"Well, Mr. Wise Man," said the priest, "perhaps you'll explain the difference."

Saunders looked puzzled. "It is a hard thing to explain, Father," he said, and then hesitated; "but I'll try to do it. In the first place--but this doesn't go for you--I think that the convert is more bigoted than the other kind. Now, honestly, don't you?"

Father Murray was amused. "I am glad, Mr. Saunders," he replied, "that you leave me out of it. That is a real compliment. Now, let us put it this way: If you had been the possessor of a million dollars from the time of your birth, it would be a matter of course with you, would it not?"

"Certainly."

"But if you should suddenly acquire a million dollars, you would naturally feel very much elated about it. Is that not true?"

"Yes--but what then?"

"That is the way it is with converts to anything.
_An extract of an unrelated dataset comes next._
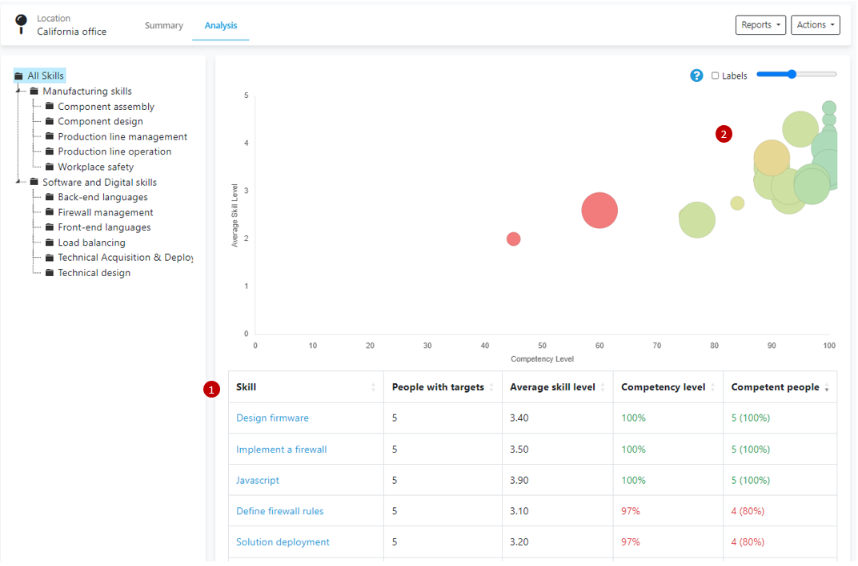
Task: Collapse Software and Digital skills node
Action: point(18,182)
They suddenly acquire what to them is very precious and, like the newly-made millionaire, they are fearful of anything that threatens their wealth. They become enthusiasts about what they have--and I must confess that some of them even become a bit of a nuisance. But it is a good sign. It is a sign of sincerity, and you cannot overlook sincerity. There is too little of it in the world."

"I am mighty glad now," said Saunders, "that you haven't got it."

"What? The sincerity?"

"Oh, Lord, no!--the bigotry. Anyhow, if I stay here, you won't have much trouble with me for, like a certain man I once read about, the church I don't go to is the Methodist."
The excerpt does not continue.